Une nouvelle étape de franchie dans la lutte contre le cancer en France. Le ministère de la Santé et l'Institut national du cancer ont annoncé hier, la publication au Journal Officiel du 28 décembre du décret en Conseil d’État actant la création et le déploiement progressif d'un registre national des cancers, qui doit aider à mieux les connaître, les prévenir et les traiter.
Concrètement, le registre national des cancers a pour objectif de "recueillir les données concernant l’ensemble des cas de cancers sur le territoire afin d’améliorer la connaissance de la maladie, le suivi des trajectoires des patients et l’évaluation des actions de prévention, de dépistage, de prise en charge et de suivi après-cancer, précise l'INCa dans un communiqué de presse. Il reposera sur la collecte et l’appariement, de manière pseudonymisée, de données issues de sources multiples — registres de cancers, bases nationales existantes, données cliniques et biologiques, données de soins et de dépistage — garantissant ainsi un haut niveau de sécurité et de protection des données personnelles."

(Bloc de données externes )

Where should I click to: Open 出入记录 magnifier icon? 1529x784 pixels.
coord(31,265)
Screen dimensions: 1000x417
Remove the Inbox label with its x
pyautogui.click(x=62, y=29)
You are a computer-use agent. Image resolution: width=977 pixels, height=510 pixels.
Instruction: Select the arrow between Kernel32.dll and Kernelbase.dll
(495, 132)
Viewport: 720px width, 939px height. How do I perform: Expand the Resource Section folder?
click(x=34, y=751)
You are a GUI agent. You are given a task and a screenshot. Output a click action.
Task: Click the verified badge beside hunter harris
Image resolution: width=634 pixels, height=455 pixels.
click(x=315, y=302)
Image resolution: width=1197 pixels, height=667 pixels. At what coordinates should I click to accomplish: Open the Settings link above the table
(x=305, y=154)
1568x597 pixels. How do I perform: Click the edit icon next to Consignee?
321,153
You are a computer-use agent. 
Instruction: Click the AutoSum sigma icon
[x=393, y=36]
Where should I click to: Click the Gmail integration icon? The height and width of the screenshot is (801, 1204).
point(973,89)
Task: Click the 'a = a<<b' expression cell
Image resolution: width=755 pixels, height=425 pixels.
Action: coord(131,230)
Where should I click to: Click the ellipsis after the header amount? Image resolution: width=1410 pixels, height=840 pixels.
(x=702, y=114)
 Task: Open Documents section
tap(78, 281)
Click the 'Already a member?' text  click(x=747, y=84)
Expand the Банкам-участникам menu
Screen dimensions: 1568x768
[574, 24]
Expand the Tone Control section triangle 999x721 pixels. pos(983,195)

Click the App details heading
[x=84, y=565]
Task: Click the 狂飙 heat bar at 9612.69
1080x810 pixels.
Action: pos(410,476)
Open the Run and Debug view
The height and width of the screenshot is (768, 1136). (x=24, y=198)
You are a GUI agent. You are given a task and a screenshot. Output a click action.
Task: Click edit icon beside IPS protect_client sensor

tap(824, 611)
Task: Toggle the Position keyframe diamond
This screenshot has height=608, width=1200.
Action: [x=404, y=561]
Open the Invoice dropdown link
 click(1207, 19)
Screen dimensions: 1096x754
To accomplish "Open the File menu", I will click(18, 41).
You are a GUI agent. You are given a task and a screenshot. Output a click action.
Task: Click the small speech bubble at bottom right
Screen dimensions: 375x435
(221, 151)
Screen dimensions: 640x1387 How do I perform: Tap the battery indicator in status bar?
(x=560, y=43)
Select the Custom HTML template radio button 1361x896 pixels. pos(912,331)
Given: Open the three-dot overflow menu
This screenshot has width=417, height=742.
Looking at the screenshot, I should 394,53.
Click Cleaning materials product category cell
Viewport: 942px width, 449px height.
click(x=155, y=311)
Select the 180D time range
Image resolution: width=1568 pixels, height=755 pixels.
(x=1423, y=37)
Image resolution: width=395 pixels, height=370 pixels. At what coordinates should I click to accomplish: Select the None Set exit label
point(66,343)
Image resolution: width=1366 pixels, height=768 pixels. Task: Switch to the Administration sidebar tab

Objectif : améliorer la connaissance de l'épidémiologie des cancers, en permettant de "produire et de diffuser des indicateurs fiables d'incidence et de mortalité, avec des analyses aux niveaux national, régional et infra-régional, et de renforcer les outils de surveillance de l'état de santé des populations", poursuit le communiqué. Le déploiement du registre, "une action majeure de la stratégie décennale de lutte contre les cancers 2021-2030", sera "progressif", en lien avec les différents acteurs concernés de la santé comme du numérique, selon le ministère et l'INCa.
Jusqu’à présent, la France ne disposait que d’une trentaine de registres généraux non spécialisés, couvrant moins d’un quart de la population. "Il manque des données sur la population la plus socialement vulnérable et les zones exposées à des risques environnementaux", avait précisé en juin à l'AFP Claire Morgand, directrice de l'observation des sciences des données et de l'évaluation à l'INCa. Début juin, l'ex-ministre de la Santé et député Aurélien Rousseau avait demandé au gouvernement de mener à terme ce registre. "Disposer de ces données, c’est se donner les moyens de mieux objectiver les réalités, de mesurer les inégalités sociales et territoriales, d’évaluer l’impact des actions de prévention et de dépistage, et d’orienter la recherche et les politiques publiques", ont souligné Norbert Ifrah, président de l’INCa, et Nicolas Scotté, son directeur général.